_WHAT THE EXERCISE ASKS_
Everything from the line holding "Given: Select the Jan 2025 axis label" through the final line of the records is to be transcribed exactly, except pictures, and nothing beyond that.

Segment Open

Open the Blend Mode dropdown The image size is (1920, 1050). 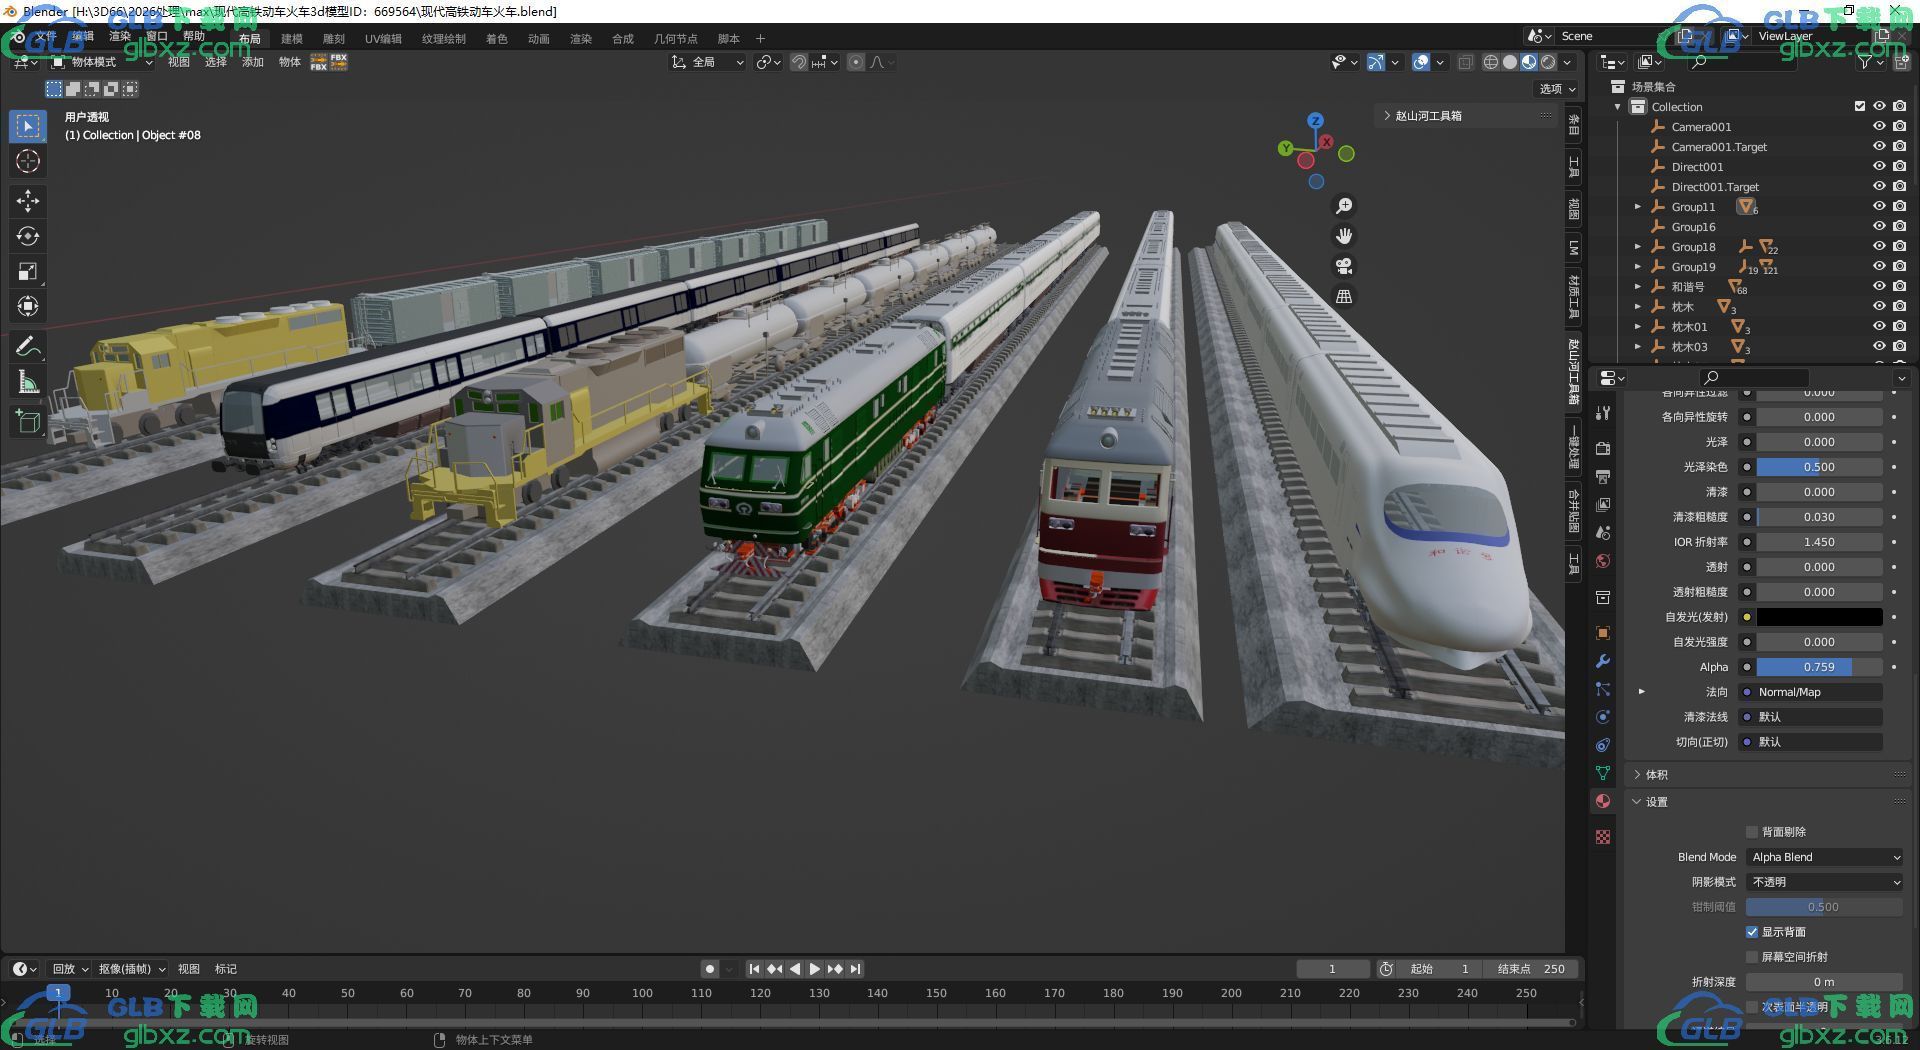[1825, 857]
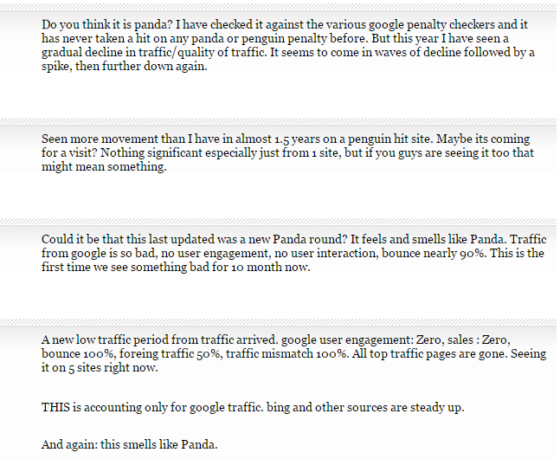Click the phrase "penguin hit site" in second post

click(390, 139)
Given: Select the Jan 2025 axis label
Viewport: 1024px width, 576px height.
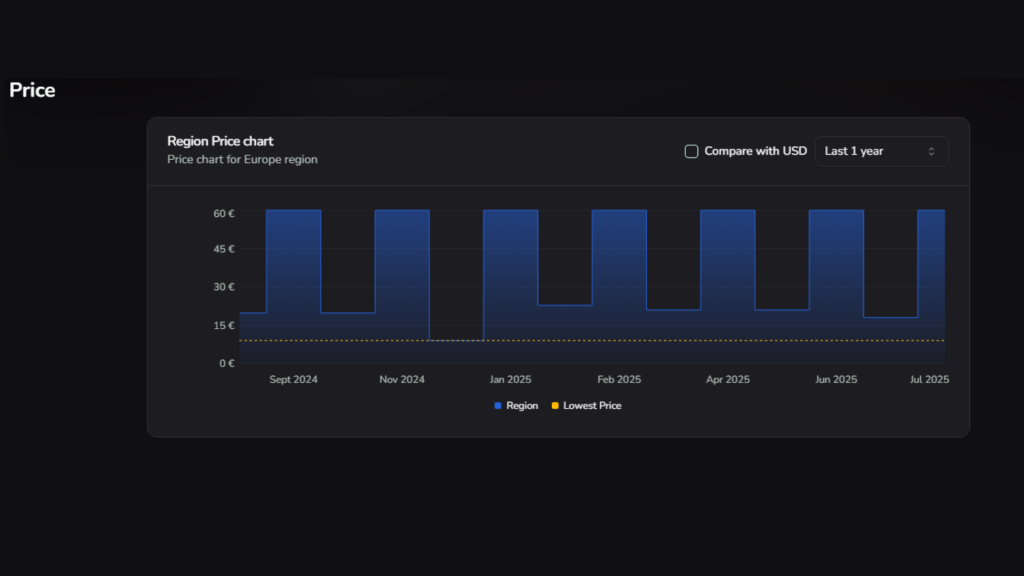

Segment Closed

_ANSWER BELOW_
Given: Select the Jan 2025 axis label
Viewport: 1024px width, 576px height.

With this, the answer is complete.